Let’s back up and get more of that verse. In full, it reads, “A person who sins because he is called upon to testify as a witness because he saw something or he knew something, if he does not testify, he will bear his guilt.”
A person had to testify in a civil case if called upon by Beis Din; in a capital case, a person had to come forward even if not summoned. The basis of this mitzvah is to maintain a just society. We have to right financial injustices and, even more so, remove dangerous criminals from our midst.
While one could not serve as a judge on the case of a friend or an enemy (from fear of bias), all who have information are called upon to testify, regardless of their relationships with the litigants. Once given, testimony could not be retracted.
Okay, the elephant in the room: only men serve as witnesses in halacha. This is not, however, because women are untrustworthy. Every man relies upon his wife when it comes to the kashrus of the kitchen and in matters of family purity (which carries a penalty of kareis if violated). Clearly, we rely upon a woman’s word and her expertise in such important matters. If we didn’t, no man could eat in his own home! There are others who don’t give testimony, as described in the Talmud (Kiddushin 40b, Sanhedrin 26b, et al.). The Kohein Gadol (High Priest) only testified to the king; the king of Israel didn’t testify at all!
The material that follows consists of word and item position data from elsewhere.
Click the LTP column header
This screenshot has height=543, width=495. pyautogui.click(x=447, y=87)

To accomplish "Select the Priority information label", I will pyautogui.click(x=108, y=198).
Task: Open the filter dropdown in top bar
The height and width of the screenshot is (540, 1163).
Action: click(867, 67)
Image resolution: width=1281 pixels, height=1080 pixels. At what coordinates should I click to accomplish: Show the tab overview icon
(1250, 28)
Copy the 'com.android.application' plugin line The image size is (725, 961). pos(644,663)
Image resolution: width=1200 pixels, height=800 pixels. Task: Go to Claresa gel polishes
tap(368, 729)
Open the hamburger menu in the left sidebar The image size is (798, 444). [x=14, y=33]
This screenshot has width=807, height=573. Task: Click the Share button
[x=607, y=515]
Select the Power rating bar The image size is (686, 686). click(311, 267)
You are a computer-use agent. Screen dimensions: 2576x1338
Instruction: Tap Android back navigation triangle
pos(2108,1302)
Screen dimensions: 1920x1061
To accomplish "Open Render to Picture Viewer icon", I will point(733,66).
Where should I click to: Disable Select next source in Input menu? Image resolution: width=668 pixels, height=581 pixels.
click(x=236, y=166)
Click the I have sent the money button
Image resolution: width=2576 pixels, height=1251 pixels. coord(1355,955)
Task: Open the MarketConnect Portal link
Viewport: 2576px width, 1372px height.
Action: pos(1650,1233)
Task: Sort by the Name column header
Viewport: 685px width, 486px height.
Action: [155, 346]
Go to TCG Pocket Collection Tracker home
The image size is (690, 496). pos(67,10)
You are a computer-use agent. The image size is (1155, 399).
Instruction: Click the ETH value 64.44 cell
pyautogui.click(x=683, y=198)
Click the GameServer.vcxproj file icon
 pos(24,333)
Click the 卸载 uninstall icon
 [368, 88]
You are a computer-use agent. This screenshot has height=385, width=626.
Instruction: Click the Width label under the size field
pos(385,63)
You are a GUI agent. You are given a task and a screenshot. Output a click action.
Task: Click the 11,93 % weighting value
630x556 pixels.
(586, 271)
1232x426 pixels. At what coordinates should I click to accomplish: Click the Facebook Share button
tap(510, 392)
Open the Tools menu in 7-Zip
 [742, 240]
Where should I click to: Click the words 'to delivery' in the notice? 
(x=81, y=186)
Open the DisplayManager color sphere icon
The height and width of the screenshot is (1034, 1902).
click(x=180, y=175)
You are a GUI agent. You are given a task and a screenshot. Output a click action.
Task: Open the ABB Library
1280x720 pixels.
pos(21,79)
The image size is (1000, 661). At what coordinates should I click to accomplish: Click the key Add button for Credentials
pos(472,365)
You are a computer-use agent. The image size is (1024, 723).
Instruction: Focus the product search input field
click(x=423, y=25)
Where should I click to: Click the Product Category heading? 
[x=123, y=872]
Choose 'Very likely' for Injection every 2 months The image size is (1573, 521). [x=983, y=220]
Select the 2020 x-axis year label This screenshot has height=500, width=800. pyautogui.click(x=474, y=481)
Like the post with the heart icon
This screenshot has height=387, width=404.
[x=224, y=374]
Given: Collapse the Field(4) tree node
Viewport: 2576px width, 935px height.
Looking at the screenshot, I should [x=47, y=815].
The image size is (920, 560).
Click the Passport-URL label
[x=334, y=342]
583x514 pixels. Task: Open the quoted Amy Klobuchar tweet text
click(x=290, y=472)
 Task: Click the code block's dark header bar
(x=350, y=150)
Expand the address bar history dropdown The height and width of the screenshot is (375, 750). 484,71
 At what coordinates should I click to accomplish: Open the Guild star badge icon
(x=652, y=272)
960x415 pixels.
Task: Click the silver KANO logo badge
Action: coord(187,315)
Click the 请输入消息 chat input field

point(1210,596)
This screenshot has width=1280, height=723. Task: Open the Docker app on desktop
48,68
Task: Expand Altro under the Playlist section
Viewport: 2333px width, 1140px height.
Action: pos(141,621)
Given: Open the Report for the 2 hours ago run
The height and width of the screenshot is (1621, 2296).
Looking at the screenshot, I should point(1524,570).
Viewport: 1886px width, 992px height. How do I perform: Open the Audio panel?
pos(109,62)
There are those who speculate that women are excluded because their natures are more compassionate than men’s, but let’s chalk this up to the fact that some mitzvos apply to some people and not to others.
This mitzvah applies to men in all times and places. It is discussed in Talmud in the second chapter of tractate of Sanhedrin, and elsewhere. It is codified in the Mishneh Torah in the first chapter of Hilchos Eidus. It is #178 of the 248 positive mitzvos in the Rambam’s Sefer HaMitzvos. The Chofetz Chaim does not include this mitzvah in his Sefer HaMitzvos HaKatzar.